• [PROBLEM TO WORK ON]:
Transcribe every line from the one containing "Click the horizontal" through the end of the records below, exactly, but not the pictures.

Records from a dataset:
——

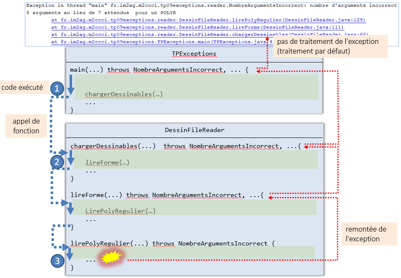Open the DessinFileReader.java:129 stack trace link
This screenshot has width=401, height=278.
point(208,20)
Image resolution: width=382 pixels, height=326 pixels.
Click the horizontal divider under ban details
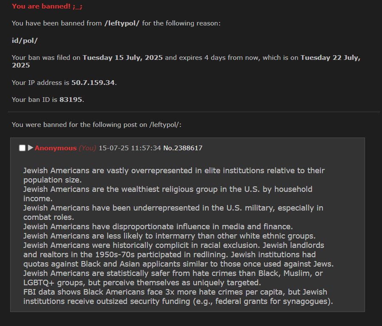[194, 112]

——

• [EXERCISE ANSWER]:
Click the horizontal divider under ban details
[194, 112]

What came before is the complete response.